Sunday, October 28, 2012

Reading

As part of my job, I have been looking into Facebook and researching what it is. Which probably requires some explanation. No, I did not just crawl out of a cave, nor do I work in a cave. I work in an archive and my job is to save records of ALL types. Including digital ones, such as web pages. And social media. But, before I can save records, I have to know what the record is. So, what is Facebook? What can you strip away and still have Facebook? The ads? The banner? The background? Comments? Timelines? ???? That is what I'm researching, so I've been doing a lot of reading about social media and such and have found some really interesting articles. I've also been evaluating the extent of one of our web archive collections, to see how in depth our capture goes. Do we have all the pages, do they display the way we want them to, etc.

All my research and evaluating has cause me to think about the way the internet has changed how we read.

?????

When you pick up a book, you read a page. Then you turn it and read the next one. And the next. And the next. The pages aren't linked. You can skip around, but there is a limit to where you can actually go. Now, expand that to a library. You read a book. It refers to another book. You get that book. You read that book. Then you connect to another one. But there are still physical boundaries.

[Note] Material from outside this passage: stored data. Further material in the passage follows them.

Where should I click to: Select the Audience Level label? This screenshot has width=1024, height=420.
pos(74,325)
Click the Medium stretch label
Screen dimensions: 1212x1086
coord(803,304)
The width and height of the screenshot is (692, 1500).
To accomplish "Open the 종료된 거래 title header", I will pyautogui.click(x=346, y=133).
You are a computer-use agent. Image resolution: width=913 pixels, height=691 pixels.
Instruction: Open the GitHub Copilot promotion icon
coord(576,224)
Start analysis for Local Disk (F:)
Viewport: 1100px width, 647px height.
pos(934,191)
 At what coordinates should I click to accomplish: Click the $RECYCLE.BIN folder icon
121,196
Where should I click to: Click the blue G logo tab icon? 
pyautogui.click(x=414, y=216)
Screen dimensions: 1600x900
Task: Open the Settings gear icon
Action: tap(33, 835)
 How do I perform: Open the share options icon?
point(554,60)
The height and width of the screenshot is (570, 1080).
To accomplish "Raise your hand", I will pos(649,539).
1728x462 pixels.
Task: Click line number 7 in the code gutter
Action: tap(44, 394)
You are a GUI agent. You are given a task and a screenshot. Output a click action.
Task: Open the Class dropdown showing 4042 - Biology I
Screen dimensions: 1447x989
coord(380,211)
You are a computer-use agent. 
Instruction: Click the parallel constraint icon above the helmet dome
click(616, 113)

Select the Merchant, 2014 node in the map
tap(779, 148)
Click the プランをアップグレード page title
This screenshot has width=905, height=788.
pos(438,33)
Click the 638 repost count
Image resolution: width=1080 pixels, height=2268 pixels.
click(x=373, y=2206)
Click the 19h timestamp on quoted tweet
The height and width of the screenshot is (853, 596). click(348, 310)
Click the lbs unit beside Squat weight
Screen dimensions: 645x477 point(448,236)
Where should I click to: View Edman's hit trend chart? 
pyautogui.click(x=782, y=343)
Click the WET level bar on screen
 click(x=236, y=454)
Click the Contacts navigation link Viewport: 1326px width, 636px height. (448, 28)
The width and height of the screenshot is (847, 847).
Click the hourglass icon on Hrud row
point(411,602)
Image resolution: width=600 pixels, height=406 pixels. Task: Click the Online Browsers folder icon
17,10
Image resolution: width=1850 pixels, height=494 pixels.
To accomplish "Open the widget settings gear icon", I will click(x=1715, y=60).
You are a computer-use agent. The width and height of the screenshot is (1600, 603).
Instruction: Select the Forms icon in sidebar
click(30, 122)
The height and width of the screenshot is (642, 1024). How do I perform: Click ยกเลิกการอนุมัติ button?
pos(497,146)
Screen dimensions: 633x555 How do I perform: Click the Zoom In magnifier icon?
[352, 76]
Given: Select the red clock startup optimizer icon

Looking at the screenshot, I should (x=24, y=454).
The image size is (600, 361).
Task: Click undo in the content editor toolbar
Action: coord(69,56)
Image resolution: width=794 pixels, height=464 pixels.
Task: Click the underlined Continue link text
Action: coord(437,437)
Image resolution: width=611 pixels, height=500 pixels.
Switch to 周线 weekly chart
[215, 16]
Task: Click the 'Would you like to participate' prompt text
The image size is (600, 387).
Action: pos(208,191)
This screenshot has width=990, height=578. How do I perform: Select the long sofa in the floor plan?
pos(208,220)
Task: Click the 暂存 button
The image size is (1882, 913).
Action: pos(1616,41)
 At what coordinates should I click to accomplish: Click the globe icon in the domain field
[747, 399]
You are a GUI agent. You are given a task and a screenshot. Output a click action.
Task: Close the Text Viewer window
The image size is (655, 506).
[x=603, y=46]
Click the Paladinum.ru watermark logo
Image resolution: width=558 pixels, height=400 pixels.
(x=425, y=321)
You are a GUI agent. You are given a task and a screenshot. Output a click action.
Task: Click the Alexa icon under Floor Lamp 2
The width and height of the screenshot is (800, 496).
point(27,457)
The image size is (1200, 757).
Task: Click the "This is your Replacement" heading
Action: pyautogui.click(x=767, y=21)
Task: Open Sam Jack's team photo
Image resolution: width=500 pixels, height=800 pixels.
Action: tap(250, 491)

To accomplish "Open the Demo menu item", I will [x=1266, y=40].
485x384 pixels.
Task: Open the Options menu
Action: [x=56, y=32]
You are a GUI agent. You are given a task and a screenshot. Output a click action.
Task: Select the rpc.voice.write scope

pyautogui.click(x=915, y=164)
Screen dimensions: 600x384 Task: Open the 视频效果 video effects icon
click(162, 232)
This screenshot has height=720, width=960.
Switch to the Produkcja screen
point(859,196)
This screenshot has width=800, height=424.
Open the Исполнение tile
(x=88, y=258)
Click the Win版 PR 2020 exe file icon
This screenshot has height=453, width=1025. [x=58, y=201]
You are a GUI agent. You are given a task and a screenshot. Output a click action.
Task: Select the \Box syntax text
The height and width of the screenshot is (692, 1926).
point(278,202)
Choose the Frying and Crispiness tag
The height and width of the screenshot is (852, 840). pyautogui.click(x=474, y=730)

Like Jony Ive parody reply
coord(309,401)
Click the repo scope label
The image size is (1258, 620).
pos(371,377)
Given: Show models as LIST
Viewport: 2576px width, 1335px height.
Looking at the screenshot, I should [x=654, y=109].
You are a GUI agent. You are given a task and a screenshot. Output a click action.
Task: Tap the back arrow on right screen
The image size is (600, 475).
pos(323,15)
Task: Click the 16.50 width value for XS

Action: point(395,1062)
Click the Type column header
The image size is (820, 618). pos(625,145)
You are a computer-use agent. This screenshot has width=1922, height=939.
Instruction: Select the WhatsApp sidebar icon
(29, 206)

One of the things I love AND hate about the internet is that it is so non-linear. I read something on the internet. I click a link. Now I'm on a completely different site. I click another link. Another article, from another completely different site. It's messy. It's confusing. It's a giant maze, and there's no way to follow my trail back to the beginning. Of course, that can be said of the library experience, but it seems more possible to go back to the books I used two weeks later than to follow my internet trail two weeks later. When I search on the internet, I know I have to leave breadcrumbs somehow. (Yes, Hansel. Make a crumb of that link. And Gretel, email me that crumb). I mean, it's the internet. It's huge. Uncharted territory. Easy to get lost in. Sounds scary, right?

But there is something beautiful about the non-linear search. It's called serendipity, my friend. That beautiful "happy accident", where, through no planning of our own, we start at point A and end up at Number 929.* You know what I'm talking about. You sit down to find out the cost of new shoes and the next thing you know, you've learned that squirrels have tails specially constructed to protect them from the elements. It's like a conversation! (Oh, come on. You know you've had conversations like that). And maybe learning about squirrels isn't the most world changing discovery. But that same serendipity leads us to learn things that change the world.

So, to celebrate serendipitous discovery, I'm going to share with you an article I came across (which also talks about a book that I now want to read, so yes, it is relevant, even if it's a stretch) through serendipitous discovery. Enjoy!

*Archives do provide serendipitous experiences. Because an archive contains documents, not necessarily connected to one another, there is more of a non-linear approach to using archives. Archival collections aren't like books, where to understand Chapter 15, you probably need to have read chapters 1-14. A researcher in an archive can read documents from one folder, but skip other folders--or even documents--entirely. And, archival collections are only described at a very general, high level. Not every paper is mentioned in the catalog entry, or finding aid. So, the researcher has lots of opportunities to make their own discoveries. Go archives!